§ **What is expected**: Format the records from the line containing "Given: Select the" through the line containing "Action: 50,62" as a Markdown table with columns Row and Line, numbering each line and skipping blank ones.

§ **Exercise material**:
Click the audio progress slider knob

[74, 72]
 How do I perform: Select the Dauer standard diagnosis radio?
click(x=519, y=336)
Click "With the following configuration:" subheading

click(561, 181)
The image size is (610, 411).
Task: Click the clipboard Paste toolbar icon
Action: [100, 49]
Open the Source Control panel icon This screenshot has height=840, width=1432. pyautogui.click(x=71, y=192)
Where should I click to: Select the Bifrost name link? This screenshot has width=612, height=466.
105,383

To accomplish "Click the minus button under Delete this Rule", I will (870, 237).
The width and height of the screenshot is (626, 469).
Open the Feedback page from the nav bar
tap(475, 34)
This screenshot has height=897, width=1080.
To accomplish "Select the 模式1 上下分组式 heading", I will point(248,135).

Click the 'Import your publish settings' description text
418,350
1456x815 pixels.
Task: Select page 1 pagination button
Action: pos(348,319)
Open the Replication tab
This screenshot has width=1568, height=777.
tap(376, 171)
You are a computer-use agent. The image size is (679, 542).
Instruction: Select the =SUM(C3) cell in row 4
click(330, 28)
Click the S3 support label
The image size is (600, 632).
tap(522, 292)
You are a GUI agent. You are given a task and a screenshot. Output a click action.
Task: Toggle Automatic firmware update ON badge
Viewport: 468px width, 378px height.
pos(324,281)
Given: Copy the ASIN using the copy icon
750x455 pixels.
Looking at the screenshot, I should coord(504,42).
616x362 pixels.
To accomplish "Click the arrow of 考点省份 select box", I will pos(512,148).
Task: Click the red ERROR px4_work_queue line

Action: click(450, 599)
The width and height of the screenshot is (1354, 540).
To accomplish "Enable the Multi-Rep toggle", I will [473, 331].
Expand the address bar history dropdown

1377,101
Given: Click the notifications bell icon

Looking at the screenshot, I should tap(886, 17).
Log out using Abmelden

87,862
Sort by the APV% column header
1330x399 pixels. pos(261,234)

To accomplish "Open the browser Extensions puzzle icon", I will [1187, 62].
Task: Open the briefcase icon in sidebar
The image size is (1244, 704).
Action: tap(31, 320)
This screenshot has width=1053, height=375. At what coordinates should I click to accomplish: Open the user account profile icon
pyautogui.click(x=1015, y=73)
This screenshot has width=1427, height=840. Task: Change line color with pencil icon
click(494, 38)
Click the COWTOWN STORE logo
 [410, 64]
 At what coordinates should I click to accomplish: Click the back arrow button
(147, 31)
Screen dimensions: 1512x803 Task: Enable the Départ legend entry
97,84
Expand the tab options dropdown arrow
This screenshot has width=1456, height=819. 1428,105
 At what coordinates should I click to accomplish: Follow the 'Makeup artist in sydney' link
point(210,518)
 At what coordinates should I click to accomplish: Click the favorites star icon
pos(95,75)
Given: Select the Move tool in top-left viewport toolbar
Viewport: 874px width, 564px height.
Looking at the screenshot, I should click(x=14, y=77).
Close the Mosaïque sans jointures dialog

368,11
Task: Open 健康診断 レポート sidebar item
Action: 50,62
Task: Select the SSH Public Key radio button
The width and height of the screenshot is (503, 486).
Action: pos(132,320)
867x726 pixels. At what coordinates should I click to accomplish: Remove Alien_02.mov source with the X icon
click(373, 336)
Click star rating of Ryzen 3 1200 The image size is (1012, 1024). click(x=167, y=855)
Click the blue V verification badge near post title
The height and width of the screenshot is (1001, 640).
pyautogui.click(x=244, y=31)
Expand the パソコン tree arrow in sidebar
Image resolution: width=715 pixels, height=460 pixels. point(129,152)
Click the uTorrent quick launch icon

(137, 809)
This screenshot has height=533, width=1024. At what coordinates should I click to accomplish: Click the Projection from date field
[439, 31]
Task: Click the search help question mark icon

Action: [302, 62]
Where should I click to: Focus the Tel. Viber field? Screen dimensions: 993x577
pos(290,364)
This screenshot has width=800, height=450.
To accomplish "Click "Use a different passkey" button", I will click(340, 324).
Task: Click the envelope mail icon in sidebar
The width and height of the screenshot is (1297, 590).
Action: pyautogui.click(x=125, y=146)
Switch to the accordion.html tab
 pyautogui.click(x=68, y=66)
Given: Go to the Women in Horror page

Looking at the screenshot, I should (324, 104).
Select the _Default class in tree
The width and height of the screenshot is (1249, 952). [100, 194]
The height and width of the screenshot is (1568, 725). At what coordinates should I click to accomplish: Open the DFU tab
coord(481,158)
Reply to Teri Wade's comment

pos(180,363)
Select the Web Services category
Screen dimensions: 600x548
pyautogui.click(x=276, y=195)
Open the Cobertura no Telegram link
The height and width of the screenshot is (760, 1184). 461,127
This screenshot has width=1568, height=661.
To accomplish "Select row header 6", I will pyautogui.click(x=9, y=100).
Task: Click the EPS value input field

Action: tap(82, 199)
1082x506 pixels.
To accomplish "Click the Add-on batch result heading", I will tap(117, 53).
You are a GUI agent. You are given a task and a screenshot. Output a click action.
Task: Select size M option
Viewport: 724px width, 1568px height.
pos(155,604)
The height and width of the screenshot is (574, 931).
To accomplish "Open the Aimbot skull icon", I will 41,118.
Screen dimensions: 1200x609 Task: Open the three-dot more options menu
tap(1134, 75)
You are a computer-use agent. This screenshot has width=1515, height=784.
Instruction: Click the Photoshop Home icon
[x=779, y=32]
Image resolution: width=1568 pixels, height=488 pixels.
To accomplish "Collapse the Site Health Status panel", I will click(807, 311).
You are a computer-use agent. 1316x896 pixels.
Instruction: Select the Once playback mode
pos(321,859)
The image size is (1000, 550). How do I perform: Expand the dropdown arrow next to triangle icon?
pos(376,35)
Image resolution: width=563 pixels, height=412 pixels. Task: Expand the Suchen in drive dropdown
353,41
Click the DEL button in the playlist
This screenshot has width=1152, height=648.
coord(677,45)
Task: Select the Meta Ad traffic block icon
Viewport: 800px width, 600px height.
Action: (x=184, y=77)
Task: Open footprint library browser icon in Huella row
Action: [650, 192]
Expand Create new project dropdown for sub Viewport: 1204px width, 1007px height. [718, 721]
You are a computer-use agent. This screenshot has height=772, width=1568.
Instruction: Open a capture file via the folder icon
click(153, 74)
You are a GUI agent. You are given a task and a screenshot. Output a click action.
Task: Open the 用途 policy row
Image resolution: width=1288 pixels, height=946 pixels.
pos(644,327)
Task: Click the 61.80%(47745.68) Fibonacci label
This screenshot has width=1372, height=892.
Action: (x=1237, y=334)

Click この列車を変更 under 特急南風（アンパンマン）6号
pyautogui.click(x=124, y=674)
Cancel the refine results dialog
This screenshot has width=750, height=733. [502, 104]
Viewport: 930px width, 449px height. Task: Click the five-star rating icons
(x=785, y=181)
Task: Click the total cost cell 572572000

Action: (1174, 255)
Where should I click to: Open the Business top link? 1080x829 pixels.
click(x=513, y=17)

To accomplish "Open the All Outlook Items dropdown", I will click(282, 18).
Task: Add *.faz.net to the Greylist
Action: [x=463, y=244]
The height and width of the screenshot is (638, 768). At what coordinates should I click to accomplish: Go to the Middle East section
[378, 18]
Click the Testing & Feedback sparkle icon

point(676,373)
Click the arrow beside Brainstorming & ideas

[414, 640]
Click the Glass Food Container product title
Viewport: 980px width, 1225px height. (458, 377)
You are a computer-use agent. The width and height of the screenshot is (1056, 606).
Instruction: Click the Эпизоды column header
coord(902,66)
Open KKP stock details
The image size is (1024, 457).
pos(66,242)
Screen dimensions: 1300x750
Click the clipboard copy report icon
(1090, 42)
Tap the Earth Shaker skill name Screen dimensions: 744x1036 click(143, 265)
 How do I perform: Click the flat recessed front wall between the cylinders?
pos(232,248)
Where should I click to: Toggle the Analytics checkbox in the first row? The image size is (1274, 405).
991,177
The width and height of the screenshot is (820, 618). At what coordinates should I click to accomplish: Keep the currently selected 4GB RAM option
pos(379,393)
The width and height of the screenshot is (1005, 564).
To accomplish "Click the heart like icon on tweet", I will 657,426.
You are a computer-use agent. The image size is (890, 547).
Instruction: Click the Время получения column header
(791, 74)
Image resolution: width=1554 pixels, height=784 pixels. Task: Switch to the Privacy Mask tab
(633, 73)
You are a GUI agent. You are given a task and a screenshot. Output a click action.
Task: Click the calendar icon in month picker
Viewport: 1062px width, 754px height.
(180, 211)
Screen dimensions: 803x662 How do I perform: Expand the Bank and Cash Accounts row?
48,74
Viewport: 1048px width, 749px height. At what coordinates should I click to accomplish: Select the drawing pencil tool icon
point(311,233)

§ **Response to the exercise**:
| Row | Line |
|---|---|
| 1 | Given: Select the Move tool in top-left viewport toolbar |
| 2 | Viewport: 874px width, 564px height. |
| 3 | Looking at the screenshot, I should click(x=14, y=77). |
| 4 | Close the Mosaïque sans jointures dialog |
| 5 | 368,11 |
| 6 | Task: Open 健康診断 レポート sidebar item |
| 7 | Action: 50,62 |